La décennie écoulée a vu l’Unionisme nord-irlandais s’enfoncer dans une crise politique, électorale et idéologique profonde. Malgré la co-gestion du pouvoir à Belfast, les principaux partis pro-Union semblent incapables de redonner sens à leur projet.
Il y a dix ans, l’Unionisme paraissait inébranlable en Irlande du Nord. Les partis unionistes dominaient les conseils locaux, tenaient Westminster à l’écart de tout projet d’unité irlandaise et conservaient l’ascendant symbolique hérité de la partition de 1921. Mais depuis 2015, les lignes ont bougé. Et dans cette lente mais inexorable décrue, peu de responsables unionistes ont eu le courage d’interroger les choix, les discours et les méthodes de leur propre camp.
Un tournant manqué
Le départ de Peter Robinson à la tête du DUP, en novembre 2015, aurait pu marquer un moment de renouveau stratégique. Il n’en fut rien. Loin de favoriser une compétition d’idées ou une clarification politique, la succession s’est soldée par l’arrivée d’Arlene Foster, imposée sans débat de fond. Cette dernière, bien qu’initialement populaire, incarna bientôt une série de décisions désastreuses : soutien à un Brexit hasardeux, effondrement de l’Exécutif, gestion opaque des affaires publiques, jusqu’à sa mise à l’écart en 2021.

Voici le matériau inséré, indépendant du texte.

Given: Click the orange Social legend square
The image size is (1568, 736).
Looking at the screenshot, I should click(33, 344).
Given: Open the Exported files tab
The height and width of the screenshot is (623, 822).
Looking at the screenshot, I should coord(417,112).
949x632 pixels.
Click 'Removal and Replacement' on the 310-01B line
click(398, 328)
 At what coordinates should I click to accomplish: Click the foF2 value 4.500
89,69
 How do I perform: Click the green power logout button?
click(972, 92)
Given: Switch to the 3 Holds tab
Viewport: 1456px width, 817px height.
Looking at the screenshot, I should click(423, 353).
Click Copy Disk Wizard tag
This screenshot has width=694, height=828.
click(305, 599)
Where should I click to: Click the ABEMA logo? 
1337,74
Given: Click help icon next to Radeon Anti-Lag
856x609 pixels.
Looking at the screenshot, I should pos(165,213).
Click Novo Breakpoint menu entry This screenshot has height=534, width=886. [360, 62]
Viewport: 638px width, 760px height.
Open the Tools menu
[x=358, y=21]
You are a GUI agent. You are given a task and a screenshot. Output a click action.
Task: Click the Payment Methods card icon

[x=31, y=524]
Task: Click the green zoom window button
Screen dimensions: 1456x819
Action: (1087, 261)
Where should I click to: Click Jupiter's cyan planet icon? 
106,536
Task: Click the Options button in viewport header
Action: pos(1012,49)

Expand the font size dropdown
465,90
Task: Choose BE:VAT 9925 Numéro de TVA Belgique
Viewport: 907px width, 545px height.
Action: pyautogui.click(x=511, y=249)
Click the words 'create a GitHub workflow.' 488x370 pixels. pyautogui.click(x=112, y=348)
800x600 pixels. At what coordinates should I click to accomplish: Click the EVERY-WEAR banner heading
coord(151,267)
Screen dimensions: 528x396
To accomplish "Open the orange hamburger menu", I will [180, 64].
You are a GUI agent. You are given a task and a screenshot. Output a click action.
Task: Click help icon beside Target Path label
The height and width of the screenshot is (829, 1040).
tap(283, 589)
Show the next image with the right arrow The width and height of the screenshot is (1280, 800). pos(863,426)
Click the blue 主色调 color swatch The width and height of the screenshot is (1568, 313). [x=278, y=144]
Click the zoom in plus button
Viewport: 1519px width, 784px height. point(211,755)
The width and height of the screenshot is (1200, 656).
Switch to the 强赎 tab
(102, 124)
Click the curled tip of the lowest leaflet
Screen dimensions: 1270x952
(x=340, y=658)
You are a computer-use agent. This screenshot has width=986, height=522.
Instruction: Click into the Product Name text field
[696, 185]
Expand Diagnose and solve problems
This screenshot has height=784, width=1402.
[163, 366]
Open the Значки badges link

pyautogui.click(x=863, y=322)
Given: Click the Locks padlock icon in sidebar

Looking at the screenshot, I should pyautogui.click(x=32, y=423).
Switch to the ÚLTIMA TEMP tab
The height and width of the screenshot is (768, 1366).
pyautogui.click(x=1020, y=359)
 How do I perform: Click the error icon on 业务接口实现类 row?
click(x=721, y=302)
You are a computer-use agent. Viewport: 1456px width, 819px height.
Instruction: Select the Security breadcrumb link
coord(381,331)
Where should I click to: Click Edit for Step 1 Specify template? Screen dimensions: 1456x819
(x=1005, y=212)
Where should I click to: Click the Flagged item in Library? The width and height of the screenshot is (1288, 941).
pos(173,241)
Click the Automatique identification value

Ce couronnement précipité, sans vision de long terme, a marqué un point de bascule. Au lieu d’incarner une Union renouvelée, ouverte, assumant sa diversité et capable de convaincre les modérés, le DUP s’est figé dans une posture de confrontation et de conservatisme stérile.
Les chiffres parlent d’eux-mêmes. En 2014, les partis unionistes représentaient encore plus de la moitié des élus locaux. En 2023, ils peinent à franchir les 40 %. Aux législatives britanniques, leur part de voix est passée de près de 50 % à un peu plus de 43 %. Cette chute ne s’explique pas par un raz-de-marée nationaliste. Le vote républicain reste relativement stable, concentré autour de Sinn Féin. Le vrai problème est ailleurs : dans l’abstention croissante d’un électorat pro-Union désabusé, dans l’essor des partis centristes ou écologistes, dans l’absence d’un message fédérateur.
Là où les nationalistes, en dépit de leur dogmatisme parfois caricatural, avancent un horizon (une Irlande unie), les unionistes donnent le sentiment de naviguer à vue, sans boussole.
À défaut de vision claire, l’Unionisme s’est souvent replié sur des postures identitaires clivantes. Le mépris affiché envers la langue irlandaise, la gestion clientéliste des institutions, ou encore les revirements permanents sur le Protocole nord-irlandais ont fini par éroder la confiance même des plus loyaux électeurs.
L’unionisme paraît plus divisé que jamais, prisonnier de ses contradictions. Doit-il assumer une forme de gouvernement partagée avec les nationalistes ou s’y opposer frontalement ? Veut-il moderniser le pays ou préserver l’ordre ancien ? Privilégier les intérêts économiques ou les symboles culturels ?
Un avenir incertain mais encore possible
Pourtant, tout n’est pas joué. La situation actuelle, aussi préoccupante soit-elle pour les partisans du maintien dans le Royaume-Uni, n’implique pas une réunification imminente. Le rêve de l’unité irlandaise, malgré les discours enflammés de Sinn Féin, reste largement théorique et sans calendrier crédible.
Ce qui manque cruellement à l’Unionisme, c’est un projet clair, audible, capable de séduire au-delà de la communauté protestante. Un projet fondé sur l’efficacité gouvernementale, la défense des services publics (notamment le NHS), et une identité culturelle ouverte, non belliqueuse. Un projet qui cesse de ressasser le passé pour s’attaquer aux défis sociaux, environnementaux et économiques d’une Irlande du Nord en panne.
Le leadership actuel de Gavin Robinson, jeune et instruit, offre peut-être une lueur d’espoir. Mais sans rupture réelle avec les erreurs du passé, son parti risque de s’enfoncer dans l’oubli, laissant le champ libre à un nationalisme qui, malgré ses propres failles, apparaît aujourd’hui plus cohérent et mobilisateur.